La corriente que propugna la descriminalización, a la cual adhiero, entiende que:

a) La norma penal solo puede reprochar conductas que perjudiquen el bien jurídico de terceros, quedando excluidas todas aquellas realizadas en el ámbito de privacidad y que no produzcan tal efecto negativo (sobre esta afirmación me extenderé al hablar sobre el principio de autonomía).

b) Que este tipo de legislaciones de naturaleza perfeccionista no buscan en realidad sancionar conductas, sino el carácter de “vicioso” que le asigna al usador de estupefacientes, reprimiendo “personalidades” y no “acciones” como demandan los pactos y convenios internacionales en materia de derechos humanos (principio de culpabilidad).
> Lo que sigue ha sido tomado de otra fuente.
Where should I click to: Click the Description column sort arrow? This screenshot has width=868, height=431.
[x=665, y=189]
El ser drogadicto o usuario de drogas al que le asignan una tendencia a “contagiar” constituye ser el motivo de la imposición de una pena, y no el consumo y tenencia de drogas.
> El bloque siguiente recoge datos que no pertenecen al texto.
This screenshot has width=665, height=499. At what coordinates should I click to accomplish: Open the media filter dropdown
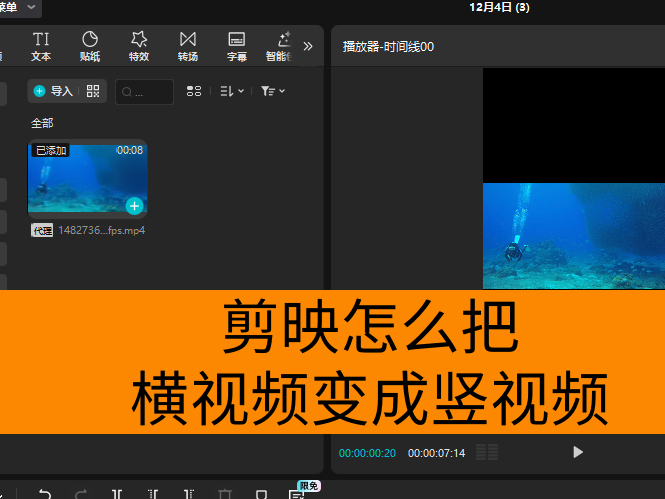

Semejante concepción, afirma Zaffaroni[6], no puede conducir más que a un feroz desastre para el ser humano: no se nos prohiben ciertas conductas sino nuestra personalidad. No debemos dejar de cometer ciertas conductas para que no se nos pene, sino cambiar nuestra personalidad.

 Al respecto Szasz nos alerta que: “Las drogas tienen un gran potencial de influencia evidentemente para bien o para mal sobre nuestros cuerpos. En consecuencia necesitamos esas asociaciones privadas y voluntarias -y en algunos casos también gubernamentales- para mantenernos fuera del peligro que representa la heroína, la sal o el exceso de grasa en la dieta. Pero una cosa, dice el autor citado, es la “información” que nos dan nuestros supuestos protectores acerca de lo que ellos consideran sustancias peligrosas, y otra muy distinta es el castigo que se nos aplica si no estamos de acuerdo con ellos o desafiamos sus deseos[7].
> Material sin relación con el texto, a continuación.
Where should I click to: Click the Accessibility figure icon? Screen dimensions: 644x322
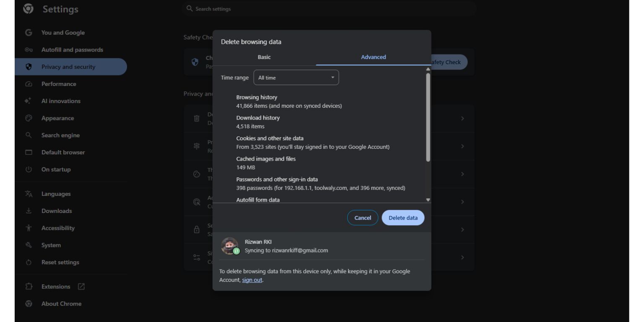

c) Que la incriminación de la tenencia o del consumo en modo alguno constituye la herramienta idónea para prevenir el fenómeno del consumo de drogas. La experiencia nos indica que la criminalización funciona como un sistema autoreproductivo. Como lo señala Baratta[8]; gran parte de los daños sociales y de salud relacionada con este consumo son consecuencia de la prohibición. Los efectos de la penalización, nos señala Hügel[9], llevan a una marginalización de los consumidores y solo logran, desde hace mucho tiempo, inducir a prejuicios entre la opinión pública. A causa de la prohibición, y por miedo a la persecución penal, los consumidores ven obstaculizado su acceso a la asistencia sanitaria

d) Que sin perjuicio de que algunos usuarios o adictos pasen a formar parte de la cadena de comercialización, y de la situación de inculpabilidad que puedan plantearse, no cabe penalizar la tenencia de estupefacientes sobre la base de un peligro futuro. En todo caso, el estado debe intervenir con relación a las organizaciones que se aprovechan de la necesidad que tienen “ciertos” adictos de hacerse de las drogas.

e) Que cuando se relaciona el aumento de la comisión de delitos con el consumo de estupefacientes, no obstante no existir una relación directa verificable, dicho dato no autoriza a penalizar dicha acción, si no los ilícitos que se perpetren; muchos de los cuales se verían justificados o disculpados por alguna “necesidad”, o por el “estado” en que se encuentre el autor.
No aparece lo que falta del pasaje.